Wood then left the stage to take a break while Anker, Reiner and Weakley performed two pieces, Antonio Carlos Jobim’s “Corcovado” and Weakley’s original composition “Steve’s B Flat Blues.”

After Wood came back on stage and switched out with Anker, Reiner introduced the next piece by Jobim, “Triste,” which he described in his introduction as “another wonderful Bosa Nova.” The piece that followed, Howard Roberts’ “Country Shuffle,” took on the sound of a background song one might hear in a Stetson commercial.

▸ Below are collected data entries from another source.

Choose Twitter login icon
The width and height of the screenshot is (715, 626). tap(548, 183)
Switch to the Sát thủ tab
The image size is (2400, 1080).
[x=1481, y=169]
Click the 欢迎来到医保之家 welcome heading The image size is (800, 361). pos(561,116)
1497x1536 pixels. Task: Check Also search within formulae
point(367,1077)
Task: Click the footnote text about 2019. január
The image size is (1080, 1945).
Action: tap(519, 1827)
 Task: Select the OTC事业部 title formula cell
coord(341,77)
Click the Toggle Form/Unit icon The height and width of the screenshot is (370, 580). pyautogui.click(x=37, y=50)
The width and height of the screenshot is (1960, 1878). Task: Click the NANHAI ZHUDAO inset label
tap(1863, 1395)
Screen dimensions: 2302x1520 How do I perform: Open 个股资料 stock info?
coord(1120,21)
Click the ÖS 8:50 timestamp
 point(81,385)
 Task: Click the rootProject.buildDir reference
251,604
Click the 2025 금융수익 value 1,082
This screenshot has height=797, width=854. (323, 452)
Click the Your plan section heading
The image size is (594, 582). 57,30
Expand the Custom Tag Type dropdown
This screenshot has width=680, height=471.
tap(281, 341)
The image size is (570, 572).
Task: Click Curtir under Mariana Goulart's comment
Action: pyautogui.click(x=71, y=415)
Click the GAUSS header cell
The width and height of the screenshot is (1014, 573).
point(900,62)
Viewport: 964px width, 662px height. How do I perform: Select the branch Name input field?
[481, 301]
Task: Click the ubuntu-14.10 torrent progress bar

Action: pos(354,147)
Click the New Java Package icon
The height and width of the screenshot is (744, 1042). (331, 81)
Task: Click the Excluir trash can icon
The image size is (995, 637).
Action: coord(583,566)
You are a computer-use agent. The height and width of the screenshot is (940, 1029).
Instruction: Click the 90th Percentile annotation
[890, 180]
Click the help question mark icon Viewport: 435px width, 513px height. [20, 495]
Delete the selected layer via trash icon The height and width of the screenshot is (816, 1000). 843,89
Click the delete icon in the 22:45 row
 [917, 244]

Weakley took a break during the next two songs, Herbie Hancock’s “Driftin’” and Marucs Miller’s “Maputo.” In between the other performers switching in and out, Reiner would often share the background stories behind the songs or make a humorous comment about himself or one of the members of the quartet.

The finale, which was performed by the quartet, was Bobby Womack’s “Breezin,’” a tune that has a calming, rocking-in-a-hammock-by-the-beach feeling to it.

Sophomore criminal justice major Logan Cooper said he was not much of a jazz listener, but he did like the performance.

“My favorite part was the electric guitar,” Cooper said. “I liked the sound, pretty much everything there. I saw nothing wrong with the performance and really enjoyed myself.”